# [Assignment]
Find each line in the records below that contains the word "will", and copy it out.
^^^^^^^^^^^^^^^^
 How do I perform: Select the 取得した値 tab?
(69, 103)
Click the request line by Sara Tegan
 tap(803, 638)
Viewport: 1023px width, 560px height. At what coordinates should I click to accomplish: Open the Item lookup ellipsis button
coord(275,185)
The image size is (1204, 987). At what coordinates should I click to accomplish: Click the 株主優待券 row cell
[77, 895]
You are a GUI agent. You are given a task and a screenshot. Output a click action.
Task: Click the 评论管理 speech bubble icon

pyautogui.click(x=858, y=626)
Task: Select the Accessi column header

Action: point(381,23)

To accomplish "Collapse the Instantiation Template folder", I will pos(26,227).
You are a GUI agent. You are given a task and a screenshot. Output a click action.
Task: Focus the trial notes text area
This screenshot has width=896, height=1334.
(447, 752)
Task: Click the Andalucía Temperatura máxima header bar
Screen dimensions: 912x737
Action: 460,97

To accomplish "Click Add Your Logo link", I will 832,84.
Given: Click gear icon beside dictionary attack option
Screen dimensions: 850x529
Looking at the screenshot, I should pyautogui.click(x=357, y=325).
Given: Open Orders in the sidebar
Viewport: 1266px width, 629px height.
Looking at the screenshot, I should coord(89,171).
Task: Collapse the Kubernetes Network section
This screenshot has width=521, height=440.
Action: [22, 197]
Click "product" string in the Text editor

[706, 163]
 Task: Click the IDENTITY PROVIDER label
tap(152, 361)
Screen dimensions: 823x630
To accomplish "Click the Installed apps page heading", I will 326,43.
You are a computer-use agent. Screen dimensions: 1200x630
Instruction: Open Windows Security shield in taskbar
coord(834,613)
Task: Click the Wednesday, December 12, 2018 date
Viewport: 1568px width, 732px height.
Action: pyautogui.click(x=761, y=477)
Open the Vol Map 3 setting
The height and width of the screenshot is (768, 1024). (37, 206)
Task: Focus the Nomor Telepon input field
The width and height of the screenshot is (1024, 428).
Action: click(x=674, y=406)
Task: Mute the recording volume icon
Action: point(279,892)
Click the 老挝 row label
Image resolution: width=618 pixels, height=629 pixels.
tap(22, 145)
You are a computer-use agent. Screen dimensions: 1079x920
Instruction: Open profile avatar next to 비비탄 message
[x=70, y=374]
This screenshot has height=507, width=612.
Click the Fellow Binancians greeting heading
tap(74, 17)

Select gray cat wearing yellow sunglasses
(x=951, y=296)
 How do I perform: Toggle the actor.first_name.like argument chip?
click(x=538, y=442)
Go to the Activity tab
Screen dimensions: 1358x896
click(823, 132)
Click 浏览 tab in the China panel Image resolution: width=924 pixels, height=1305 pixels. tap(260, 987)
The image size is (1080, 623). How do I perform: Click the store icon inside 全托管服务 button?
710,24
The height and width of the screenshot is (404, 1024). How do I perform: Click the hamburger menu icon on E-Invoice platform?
^^^^^^^^^^^^^^^^
# [Result below]
To accomplish "Collapse the Instantiation Template folder", I will pos(26,227).
To accomplish "Click Add Your Logo link", I will 832,84.
To accomplish "Click the Installed apps page heading", I will 326,43.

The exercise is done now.